**Work instructions:** The abstract below on force control of magnetic robots names tasks that reducing applied force uncertainty may enhance. List every one.
Start of Passage for review
Sensitivity Ellipsoids for Force Control of Magnetic Robots With Localization Uncertainty

The navigation of magnetic medical robots typically relies on localizing an actuated, intracorporeal, ferromagnetic body and back-computing a necessary field and gradient that would result in a desired wrench on the device. Uncertainty in this localization degrades the precision of force transmission. Reducing applied force uncertainty may enhance tasks such as in vivo navigation of miniature robots, actuation of magnetically guided catheters, tissue palpation, as well as simply ensuring a bound on forces applied on sensitive tissue. In this paper, we analyze the effects of localization noise on force uncertainty by using sensitivity ellipsoids of the magnetic force Jacobian and introduce an algorithm for uncertainty reduction. We validate the algorithm in both a simulation study and in a physical experiment. In simulation, we observe reductions in estimated force uncertainty by factors of up to 2.8 and 3.1 when using one and two actuating magnets, respectively. On a physical platform, we demonstrate a force uncertainty reduction by a factor of up to 2.5 as measured using an external sensor. Being the first consideration of force uncertainty resulting from noisy localization, this paper provides a strategy for investigators to minimize uncertainty in magnetic force transmission.
End of Passage for review
Start of Extracted records
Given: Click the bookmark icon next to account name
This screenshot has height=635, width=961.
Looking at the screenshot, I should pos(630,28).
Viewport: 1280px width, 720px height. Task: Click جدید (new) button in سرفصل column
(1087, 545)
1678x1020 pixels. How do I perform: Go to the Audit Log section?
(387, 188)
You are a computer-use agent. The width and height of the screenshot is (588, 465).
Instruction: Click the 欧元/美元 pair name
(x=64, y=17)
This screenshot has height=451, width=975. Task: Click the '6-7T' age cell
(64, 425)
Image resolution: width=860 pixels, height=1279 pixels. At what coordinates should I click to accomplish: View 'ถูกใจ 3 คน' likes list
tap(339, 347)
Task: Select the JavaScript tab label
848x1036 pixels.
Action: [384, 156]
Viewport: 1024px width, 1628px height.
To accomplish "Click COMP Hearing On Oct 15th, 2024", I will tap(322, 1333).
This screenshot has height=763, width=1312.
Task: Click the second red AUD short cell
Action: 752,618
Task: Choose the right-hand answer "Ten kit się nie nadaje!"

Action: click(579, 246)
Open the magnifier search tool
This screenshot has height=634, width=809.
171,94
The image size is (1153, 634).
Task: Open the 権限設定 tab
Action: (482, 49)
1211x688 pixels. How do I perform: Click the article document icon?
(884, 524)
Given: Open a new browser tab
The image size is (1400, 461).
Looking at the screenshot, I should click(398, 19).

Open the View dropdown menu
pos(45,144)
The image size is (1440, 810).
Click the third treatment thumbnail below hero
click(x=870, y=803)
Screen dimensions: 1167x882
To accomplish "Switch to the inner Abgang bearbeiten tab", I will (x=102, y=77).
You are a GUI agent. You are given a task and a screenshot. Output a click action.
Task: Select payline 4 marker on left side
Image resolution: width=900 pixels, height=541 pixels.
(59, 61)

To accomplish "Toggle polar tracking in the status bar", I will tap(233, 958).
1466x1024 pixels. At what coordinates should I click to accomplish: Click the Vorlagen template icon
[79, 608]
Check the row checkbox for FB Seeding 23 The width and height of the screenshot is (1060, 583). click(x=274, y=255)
End of Extracted records
**Answer section:**
- In vivo navigation of miniature robots
- Actuation of magnetically guided catheters
- Tissue palpation
- Ensuring a bound on forces applied on sensitive tissue